I'm taking inventory of things I've written and came across this essay I wrote several years ago for a class I took while working on my MFA. I've always liked this one and thought I should share it here.


I can’t make my mind slow down.

My sister’s latest attempt at rehab failed, and she’s on the run for violating her probation.

Dad turns and walks away when anyone mentions her name. Mom cries and plans meetings with her fugitive daughter in secret. Mom plans to take her medication that might save her life if she overdoses.

My sister will not show up. She never does.

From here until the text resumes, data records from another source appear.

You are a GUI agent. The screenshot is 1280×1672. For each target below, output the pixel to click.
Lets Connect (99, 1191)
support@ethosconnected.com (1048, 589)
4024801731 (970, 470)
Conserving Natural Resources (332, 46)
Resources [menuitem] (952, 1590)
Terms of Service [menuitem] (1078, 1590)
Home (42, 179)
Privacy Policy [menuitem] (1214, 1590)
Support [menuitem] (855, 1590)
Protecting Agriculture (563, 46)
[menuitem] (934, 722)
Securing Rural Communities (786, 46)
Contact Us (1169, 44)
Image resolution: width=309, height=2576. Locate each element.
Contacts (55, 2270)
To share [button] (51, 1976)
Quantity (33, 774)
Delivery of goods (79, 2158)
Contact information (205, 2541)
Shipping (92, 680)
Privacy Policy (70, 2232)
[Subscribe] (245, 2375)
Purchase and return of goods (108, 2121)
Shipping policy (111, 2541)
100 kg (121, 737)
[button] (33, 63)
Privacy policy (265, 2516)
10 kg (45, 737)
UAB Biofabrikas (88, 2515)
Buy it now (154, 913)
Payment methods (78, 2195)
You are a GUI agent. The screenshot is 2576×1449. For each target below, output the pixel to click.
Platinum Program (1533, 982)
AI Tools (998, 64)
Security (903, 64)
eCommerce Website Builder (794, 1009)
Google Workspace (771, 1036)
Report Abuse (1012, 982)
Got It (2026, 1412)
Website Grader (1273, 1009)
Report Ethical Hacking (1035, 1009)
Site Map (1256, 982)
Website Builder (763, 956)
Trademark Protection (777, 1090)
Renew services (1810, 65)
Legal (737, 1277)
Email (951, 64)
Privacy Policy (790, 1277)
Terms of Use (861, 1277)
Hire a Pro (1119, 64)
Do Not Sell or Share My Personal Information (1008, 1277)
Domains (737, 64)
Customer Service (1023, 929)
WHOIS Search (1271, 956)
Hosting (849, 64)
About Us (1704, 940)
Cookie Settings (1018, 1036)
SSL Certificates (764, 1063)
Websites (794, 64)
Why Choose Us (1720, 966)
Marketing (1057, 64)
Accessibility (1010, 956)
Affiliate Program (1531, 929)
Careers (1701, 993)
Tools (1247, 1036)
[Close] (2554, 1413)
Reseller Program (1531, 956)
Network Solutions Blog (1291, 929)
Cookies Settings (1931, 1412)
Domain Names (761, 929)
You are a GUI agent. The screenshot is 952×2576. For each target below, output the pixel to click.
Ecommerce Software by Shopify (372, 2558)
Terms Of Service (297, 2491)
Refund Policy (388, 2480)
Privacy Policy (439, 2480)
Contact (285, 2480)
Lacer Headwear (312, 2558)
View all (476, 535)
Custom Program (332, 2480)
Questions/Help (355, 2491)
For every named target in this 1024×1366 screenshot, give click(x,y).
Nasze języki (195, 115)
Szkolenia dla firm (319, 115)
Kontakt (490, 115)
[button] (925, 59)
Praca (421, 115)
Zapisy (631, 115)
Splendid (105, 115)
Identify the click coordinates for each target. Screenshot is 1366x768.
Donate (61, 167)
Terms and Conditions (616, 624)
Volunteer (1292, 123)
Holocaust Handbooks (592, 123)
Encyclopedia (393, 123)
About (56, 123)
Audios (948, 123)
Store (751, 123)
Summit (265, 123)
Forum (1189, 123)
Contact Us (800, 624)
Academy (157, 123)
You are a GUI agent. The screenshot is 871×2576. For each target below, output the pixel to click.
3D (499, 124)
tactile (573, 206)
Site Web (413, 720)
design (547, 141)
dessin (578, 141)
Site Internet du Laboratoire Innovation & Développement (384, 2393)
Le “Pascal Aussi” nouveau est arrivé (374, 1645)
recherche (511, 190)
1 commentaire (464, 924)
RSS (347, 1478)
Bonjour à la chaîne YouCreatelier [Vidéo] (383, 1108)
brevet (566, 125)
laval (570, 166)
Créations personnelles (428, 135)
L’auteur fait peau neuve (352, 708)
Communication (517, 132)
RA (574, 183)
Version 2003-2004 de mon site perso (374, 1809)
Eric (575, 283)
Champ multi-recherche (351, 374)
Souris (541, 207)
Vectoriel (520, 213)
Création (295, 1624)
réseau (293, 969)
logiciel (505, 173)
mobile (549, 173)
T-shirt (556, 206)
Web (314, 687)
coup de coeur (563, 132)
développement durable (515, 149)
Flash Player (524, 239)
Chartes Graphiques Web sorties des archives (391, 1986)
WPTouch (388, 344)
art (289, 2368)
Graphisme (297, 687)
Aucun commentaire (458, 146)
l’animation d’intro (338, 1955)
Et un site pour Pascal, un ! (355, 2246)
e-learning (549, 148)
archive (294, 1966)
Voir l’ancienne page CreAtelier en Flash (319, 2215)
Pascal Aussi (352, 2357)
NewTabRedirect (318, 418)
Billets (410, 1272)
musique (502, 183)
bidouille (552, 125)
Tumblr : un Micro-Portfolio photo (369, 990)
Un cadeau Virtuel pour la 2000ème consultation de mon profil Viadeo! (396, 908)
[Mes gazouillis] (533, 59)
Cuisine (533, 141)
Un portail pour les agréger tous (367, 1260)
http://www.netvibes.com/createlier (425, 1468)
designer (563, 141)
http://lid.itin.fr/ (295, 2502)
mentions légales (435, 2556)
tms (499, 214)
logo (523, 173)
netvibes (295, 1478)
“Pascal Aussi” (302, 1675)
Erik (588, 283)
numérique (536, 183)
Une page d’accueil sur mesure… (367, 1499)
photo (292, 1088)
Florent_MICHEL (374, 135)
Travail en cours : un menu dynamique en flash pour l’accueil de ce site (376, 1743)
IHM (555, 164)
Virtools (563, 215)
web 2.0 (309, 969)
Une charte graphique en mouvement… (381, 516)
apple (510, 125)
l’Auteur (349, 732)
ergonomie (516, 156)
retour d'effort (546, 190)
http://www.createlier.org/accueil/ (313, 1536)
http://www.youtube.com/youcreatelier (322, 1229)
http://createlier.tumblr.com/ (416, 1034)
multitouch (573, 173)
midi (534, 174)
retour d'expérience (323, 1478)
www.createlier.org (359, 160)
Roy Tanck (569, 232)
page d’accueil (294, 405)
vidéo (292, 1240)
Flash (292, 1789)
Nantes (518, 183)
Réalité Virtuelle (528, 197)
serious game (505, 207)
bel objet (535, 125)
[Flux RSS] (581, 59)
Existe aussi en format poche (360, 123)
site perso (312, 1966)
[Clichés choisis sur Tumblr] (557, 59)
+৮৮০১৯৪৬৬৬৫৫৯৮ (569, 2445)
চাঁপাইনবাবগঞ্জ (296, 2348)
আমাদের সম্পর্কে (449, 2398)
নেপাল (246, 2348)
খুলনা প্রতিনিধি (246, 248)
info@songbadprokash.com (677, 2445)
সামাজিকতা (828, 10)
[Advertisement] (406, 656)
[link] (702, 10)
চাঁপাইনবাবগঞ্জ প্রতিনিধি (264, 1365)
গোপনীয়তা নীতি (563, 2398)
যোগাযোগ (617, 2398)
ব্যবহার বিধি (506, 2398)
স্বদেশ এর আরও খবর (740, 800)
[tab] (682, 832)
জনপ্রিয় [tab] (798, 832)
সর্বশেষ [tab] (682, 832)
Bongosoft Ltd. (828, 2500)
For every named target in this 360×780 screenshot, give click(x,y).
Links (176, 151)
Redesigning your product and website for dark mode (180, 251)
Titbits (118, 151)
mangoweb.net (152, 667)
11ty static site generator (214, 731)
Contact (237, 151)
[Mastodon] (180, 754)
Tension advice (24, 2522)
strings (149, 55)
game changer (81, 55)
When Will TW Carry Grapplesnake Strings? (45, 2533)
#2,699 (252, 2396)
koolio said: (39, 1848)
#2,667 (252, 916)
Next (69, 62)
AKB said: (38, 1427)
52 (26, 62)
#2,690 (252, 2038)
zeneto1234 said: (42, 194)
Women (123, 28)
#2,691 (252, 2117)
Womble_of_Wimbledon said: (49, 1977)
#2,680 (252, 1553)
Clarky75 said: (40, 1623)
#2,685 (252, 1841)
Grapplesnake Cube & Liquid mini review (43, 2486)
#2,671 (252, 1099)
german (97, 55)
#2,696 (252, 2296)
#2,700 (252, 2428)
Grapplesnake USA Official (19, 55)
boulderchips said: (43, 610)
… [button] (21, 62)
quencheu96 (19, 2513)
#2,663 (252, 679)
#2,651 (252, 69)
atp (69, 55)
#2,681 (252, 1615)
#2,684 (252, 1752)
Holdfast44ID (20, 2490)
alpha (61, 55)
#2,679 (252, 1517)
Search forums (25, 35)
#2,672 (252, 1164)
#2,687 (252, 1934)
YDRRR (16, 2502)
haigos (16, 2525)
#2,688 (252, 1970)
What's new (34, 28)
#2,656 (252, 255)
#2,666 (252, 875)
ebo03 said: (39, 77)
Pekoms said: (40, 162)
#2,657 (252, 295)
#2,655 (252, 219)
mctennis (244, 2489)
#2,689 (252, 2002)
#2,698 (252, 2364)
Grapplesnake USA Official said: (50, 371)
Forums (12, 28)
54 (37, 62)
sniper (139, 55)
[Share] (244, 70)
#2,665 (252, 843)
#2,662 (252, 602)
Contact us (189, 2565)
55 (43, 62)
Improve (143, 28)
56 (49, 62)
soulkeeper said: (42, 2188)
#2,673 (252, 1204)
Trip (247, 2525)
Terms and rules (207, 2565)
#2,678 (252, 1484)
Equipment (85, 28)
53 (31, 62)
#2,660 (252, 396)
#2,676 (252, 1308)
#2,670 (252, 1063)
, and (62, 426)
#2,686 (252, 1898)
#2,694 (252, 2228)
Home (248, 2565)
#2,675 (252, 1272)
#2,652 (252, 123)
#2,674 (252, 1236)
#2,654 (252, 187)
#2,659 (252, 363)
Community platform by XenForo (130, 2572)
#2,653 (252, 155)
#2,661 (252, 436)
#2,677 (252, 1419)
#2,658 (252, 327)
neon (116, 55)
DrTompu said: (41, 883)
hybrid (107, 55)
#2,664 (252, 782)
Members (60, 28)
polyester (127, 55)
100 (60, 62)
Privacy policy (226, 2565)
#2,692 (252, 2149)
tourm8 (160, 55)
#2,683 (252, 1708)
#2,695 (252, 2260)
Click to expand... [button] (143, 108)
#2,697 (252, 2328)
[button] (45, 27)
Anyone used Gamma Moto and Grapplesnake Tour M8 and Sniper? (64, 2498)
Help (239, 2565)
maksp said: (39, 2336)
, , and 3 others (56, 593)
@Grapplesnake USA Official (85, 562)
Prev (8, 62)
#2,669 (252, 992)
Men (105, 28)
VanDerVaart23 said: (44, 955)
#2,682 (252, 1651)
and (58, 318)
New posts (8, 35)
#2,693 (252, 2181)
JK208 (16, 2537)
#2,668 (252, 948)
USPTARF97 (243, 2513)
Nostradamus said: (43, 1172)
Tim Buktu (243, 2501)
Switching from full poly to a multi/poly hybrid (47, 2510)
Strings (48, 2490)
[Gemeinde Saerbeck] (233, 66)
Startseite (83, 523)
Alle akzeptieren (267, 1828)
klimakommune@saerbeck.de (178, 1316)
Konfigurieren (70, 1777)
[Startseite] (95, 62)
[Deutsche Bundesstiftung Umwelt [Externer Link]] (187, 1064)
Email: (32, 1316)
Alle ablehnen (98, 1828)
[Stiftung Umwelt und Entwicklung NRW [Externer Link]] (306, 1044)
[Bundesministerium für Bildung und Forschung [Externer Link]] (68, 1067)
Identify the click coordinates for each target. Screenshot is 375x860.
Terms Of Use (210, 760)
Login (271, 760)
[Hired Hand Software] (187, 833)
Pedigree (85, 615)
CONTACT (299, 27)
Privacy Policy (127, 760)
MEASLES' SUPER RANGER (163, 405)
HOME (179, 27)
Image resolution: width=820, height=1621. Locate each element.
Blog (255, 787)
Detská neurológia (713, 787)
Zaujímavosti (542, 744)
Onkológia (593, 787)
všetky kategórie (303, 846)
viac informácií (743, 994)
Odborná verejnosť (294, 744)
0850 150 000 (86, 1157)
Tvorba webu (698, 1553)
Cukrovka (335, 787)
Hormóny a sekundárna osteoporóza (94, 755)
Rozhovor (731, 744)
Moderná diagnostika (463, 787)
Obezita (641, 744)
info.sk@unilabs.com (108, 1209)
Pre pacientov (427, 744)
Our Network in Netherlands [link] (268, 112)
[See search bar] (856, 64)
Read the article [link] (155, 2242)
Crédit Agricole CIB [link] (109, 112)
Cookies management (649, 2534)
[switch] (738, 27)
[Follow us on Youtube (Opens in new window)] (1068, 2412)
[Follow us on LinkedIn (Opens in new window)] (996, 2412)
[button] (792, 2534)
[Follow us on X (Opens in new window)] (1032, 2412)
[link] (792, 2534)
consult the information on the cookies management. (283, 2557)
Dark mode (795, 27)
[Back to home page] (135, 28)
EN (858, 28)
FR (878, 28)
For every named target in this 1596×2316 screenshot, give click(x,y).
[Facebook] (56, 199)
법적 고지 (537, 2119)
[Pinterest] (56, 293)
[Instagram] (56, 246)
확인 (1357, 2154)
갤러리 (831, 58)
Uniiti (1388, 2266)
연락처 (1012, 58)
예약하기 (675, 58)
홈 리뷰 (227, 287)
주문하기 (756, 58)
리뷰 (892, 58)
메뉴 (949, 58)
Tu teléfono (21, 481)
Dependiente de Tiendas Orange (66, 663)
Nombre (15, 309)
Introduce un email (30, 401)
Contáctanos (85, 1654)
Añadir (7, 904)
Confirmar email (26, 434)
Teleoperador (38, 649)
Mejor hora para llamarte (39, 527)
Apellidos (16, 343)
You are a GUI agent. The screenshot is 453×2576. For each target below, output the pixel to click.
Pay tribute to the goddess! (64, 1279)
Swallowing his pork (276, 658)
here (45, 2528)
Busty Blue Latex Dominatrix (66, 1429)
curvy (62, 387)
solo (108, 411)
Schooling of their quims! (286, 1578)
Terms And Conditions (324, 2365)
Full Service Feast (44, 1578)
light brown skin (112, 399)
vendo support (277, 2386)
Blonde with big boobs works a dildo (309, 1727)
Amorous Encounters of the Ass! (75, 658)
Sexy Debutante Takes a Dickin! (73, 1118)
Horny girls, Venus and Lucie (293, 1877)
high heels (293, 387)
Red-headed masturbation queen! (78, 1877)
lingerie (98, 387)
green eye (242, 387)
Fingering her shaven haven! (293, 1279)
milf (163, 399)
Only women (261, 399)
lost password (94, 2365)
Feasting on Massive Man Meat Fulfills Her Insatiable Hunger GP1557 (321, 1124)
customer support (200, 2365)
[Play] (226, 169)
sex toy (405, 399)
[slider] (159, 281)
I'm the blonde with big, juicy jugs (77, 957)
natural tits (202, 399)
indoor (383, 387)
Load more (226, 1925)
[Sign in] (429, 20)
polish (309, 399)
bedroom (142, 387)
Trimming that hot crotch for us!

It’s lunch. I read a text from my dad. It’s about his sister, not mine. She’s sick, in the hospital.

Maybe I’ll go so see her this weekend. Probably not. I have an impossible number of things to do.

For example, I’m supposed to be building yet another web app. It will save the company I work for a few thousand dollars a year. I will continue being paid twenty percent below the market average.

When I make myself work, I feel better. When I finish things, I feel better. Instead, I scroll social media, which also makes me feel better, for now.

An hour from now there will be so little time left in the day that I’ll give up getting anything done. Good luck tomorrow’s me.

Once upon a time, I was happy to come home. I looked forward to unwinding, watching a show or playing a game. Now, I’ve sworn it off. I removed the televisions from my living room and bedroom so that I wouldn’t waste entire days trapped in the algorithmic webs the apps weave.

When I get home now, all I want to do is sleep. On a good day, I fight the urge and do my homework or work on my writing. Lately the good days are over 50%. That’s progress.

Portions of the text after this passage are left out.